A well-known and veteran reporter in the Biddeford community, Randy was engaged in some freelance work and once again reporting about Biddeford, but he was growing increasingly frustrated about what he saw as gaps in local media coverage.

Over time, Seaver decided that the city deserved more aggressive and frequent news coverage. He and his wife Laura — a former Biddeford city councilor — formally launched the Gazette’s website two months later in January 2025.

Laura and Randy Seaver of Biddeford (Photo by Maureen Grandmaison)

The Seavers kept things low-key, and they focused on building a digital media platform with straight-forward reporting and sharply worded opinion pieces.

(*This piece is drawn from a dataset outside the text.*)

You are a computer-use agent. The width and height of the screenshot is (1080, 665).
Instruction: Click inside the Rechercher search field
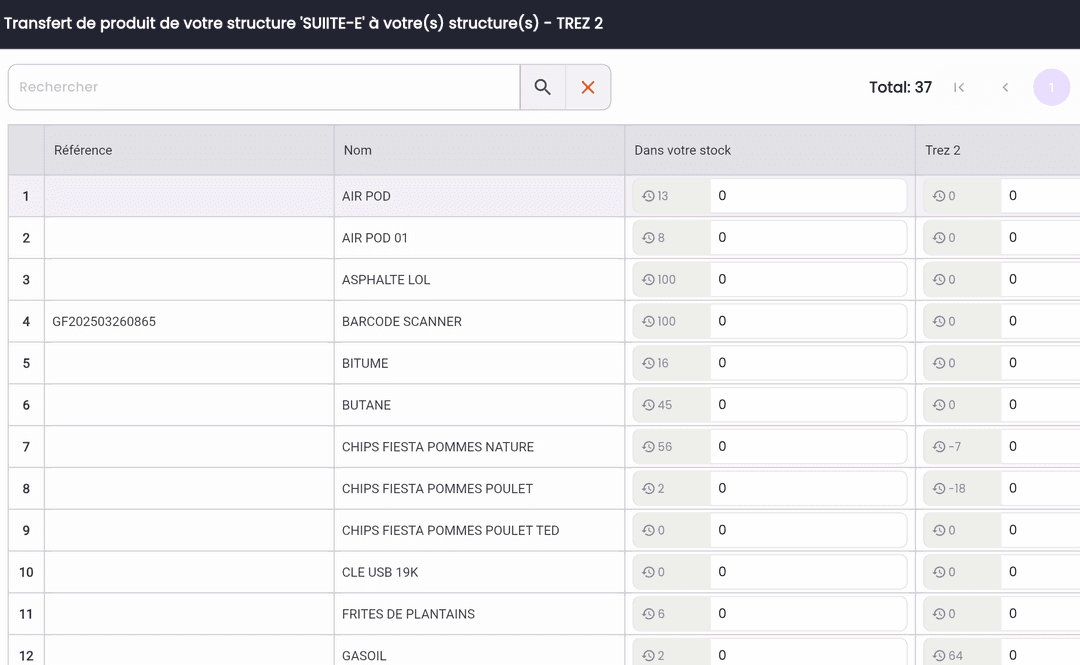(264, 87)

The Seavers made only a minimal investment in their business. They registered a new web domain and bought some business cards.

The first story published on the Biddeford Gazette’s website was posted on Jan. 14, 2025. It was a story about an upcoming school bond question

“We told each other, we’ll see how it goes,” Laura Seaver recalled. “If we’re not having fun after six months, we can just stop.”

The Seavers had no idea what was about to happen, or about how quickly the community was going to embrace the small, somewhat scrappy, digital news platform.

Starting with a bang

The Seavers created social media pages and put their noses to the proverbial grindstone, but they could have never predicted the community’s reaction.

People embraced the Gazette and almost immediately began referring to it as “Biddeford’s paper of record.”

Several people – including some former journalists – stepped up to help. Volunteers and unsolicited offers of financial support appeared without asking

Just a few weeks after the Gazette’s launch, the weekly Biddeford-Saco-OOB Courier ceased its printed publication, ending a 36-year run of providing local news coverage. The award-winning daily Journal Tribune had closed a few years before, and Biddeford –despite being York County’s largest community — was being virtually ignored by the Portland Press Herald.

It was the right time and the right place for the birth of a scrappy, hyper-local news outlet.

The First Year

The Gazette led the way in providing in-depth coverage of the city’s biennial elections. Randy organized the only debate between the three mayoral candidates.

The Gazette dug deep and hard with enterprise reporting including a three-part series regarding the city’s housing crisis. They broke big stories but also never overlooked the little stories that make up the community’s heart and soul.

The Gazette also did something that no other media outlet in southern Maine was doing: They used their resources to share news stories and features about Biddeford — from other media outlets, something that is virtually unheard of in the hyper-competitive news industry.

The Gazette forged a collaborative relationship with The Maine Monitor and saw its reporting shared on local television news stations.

The Seavers recruited a, nine-member Advisory Board of community leaders to help guide their ongoing news coverage.

And then – almost exactly one year after our official launch — the Biddeford Gazette became officially registered and incorporated as a non-profit media company.

New partnerships and collaborative opportunities are on the horizon. “The Gazette’s best days are ahead of us,” Randy Seaver said.